▸ **Extrait proposé**:

• • • • • • •

Comment écrire des dialogues (typographie) ?

14/04/2023

Comment écrire des dialogues (typographie) ?

Toute personne qui écrit se demande à un moment comment composer proprement ses dialogues, comment les rendre cohérents, clairs et lisibles.

Avec cet article, je réponds à ces questions en vous présentant la méthode que je trouve la meilleure pour la plupart des cas de figure.


Les points abordés :
Qu’est-ce qu’un dialogue ?
Guillemets et dialogues
L’enchaînement des répliques
Les incises
La ponctuation des incises

Lorsque je corrige, je chasse non seulement les fautes, mais aussi les erreurs typographiques et les incohérences. Bien souvent, j’en retrouve dans les dialogues, car l’auteur ou l’autrice n’a pas défini les règles à suivre en amont. 


Pour vous éviter de vous emmêler les pinceaux, je vous propose avec cet article non pas un panorama des différents moyens de présenter vos répliques, mais plutôt celui que je préfère, que je trouve le meilleur.

Suivez ces quelques règles et vous disposerez d’une boîte à outils polyvalente qui vous assurera d’écrire des dialogues propres et cohérents.

 

Cet article parle notamment de retour à la ligne, avec des exemples, c’est pourquoi je vous conseille de le lire sur un écran d’ordinateur, et non un téléphone.

 

 

Sommaire

Qu’est-ce qu’un dialogue ?
Guillemets et dialogues
L’enchaînement des répliques
Les incises
La ponctuation des incises
En résumé
Sources

 

 

1. Qu’est-ce qu’un dialogue ?

Le Robert définit le dialogue comme un « ensemble des paroles qu’échangent les personnages d’une pièce de théâtre, d’un film, d’un récit ; manière dont l’auteur fait parler ses personnages ». 


Ce sont donc des paroles rapportées, des citations. Je vous invite à lire cet article qui reprend les règles à appliquer pour utiliser correctement les citations, car elles s’appliquent aux dialogues.


Maintenant que nous sommes à jour sur les notions élémentaires, continuons.

• • • • • • •

▸ **Données**:
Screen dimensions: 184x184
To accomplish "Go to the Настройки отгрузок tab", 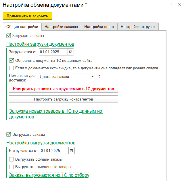I will pos(138,27).
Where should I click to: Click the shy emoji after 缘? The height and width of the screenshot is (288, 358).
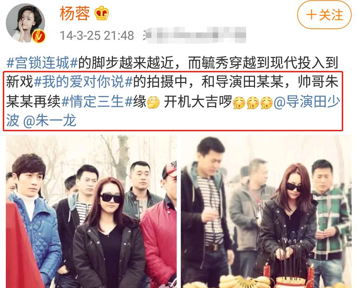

• • • • • • •

▸ **Travail demandé**:
• a. Relevez tous les points que l'article sur les dialogues annonce sous l'intitulé « Les points abordés ».
• b. Répondez brièvement à ces questions sur l'article sur les dialogues.
(i) Quel dictionnaire fournit la définition du dialogue ?
(ii) Sur quel type d'écran l'auteur conseille-t-il de lire l'article ?
(iii) Outre les fautes, que chasse l'auteur lorsqu'il corrige ?
• c. Poursuivez l'article sur les dialogues à partir de sa dernière phrase.

▸ **Résultats**:
• a.
Qu'est-ce qu'un dialogue ?
Guillemets et dialogues
L'enchaînement des répliques
Les incises
La ponctuation des incises

• b.
(i) Le Robert.
(ii) Sur un écran d'ordinateur, et non sur un téléphone.
(iii) Les erreurs typographiques et les incohérences.

• c.
 

 

2. Guillemets et dialogues

Je préfère quasi systématiquement utiliser les règles typographiques dites traditionnelles pour les dialogues, à savoir les composer entre guillemets, comme les citations qu’ils sont. 


Vous prendrez soin de faire précéder la première réplique par un guillemet français ouvrant (et l’espace insécable ou fine qui le suit) et d’ajouter un guillemet fermant (et l’espace insécable ou fine) après la dernière réplique.


Je sais que la mode est de se passer des guillemets, mais je persiste à penser que prendre la peine de les utiliser permet une grande souplesse dans l’écriture et d’éviter les ambiguïtés ; j’y reviendrai.

 

 

3. L’enchaînement des répliques

Sauf exception, chaque réplique est précédée d’un alinéa (retour à la ligne volontaire) et d’un tiret cadratin (l’espace entre le tiret et la réplique doit être insécable ou fine).

Sur Mac, vous pouvez insérer un tiret cadratin en maintenant la touche option et en appuyant sur la touche -.

Si vous utilisez Windows, utilisez la combinaison suivante : alt + maj + -. 


Autrement dit, revenez à la ligne à chaque changement d’interlocuteur et utilisez un tiret cadratin. (Le demi-cadratin est parfois utilisé.)

Seules les répliques qui s’ouvrent avec un guillemet sont dispensées de tiret. 


J’insiste aussi sur l’espace insécable : il vous permet d’éviter les très inélégants décalages et mauvais alignements des répliques qu’engendrent les espaces justifiantes. (Je retrouve souvent ce type d’oubli, même dans les livres publiés par de grandes maisons d’édition, notamment numériques. Ne faites pas comme elles, ajoutez une espace insécable.)
Pour plus d’infos sur les espaces et leurs utilisations, je vous renvoie à cet article.

 

 

« Voici un exemple de dialogue.

— Mais, à qui parles-tu ? »

 

Vous constatez ici que la séquence de dialogue est délimitée par des guillemets, et que le changement d’interlocuteur est marqué par un retour à la ligne (alinéa) et un tiret cadratin. La première réplique n’est pas précédée d’un tiret, car elle est ouverte par le premier guillemet.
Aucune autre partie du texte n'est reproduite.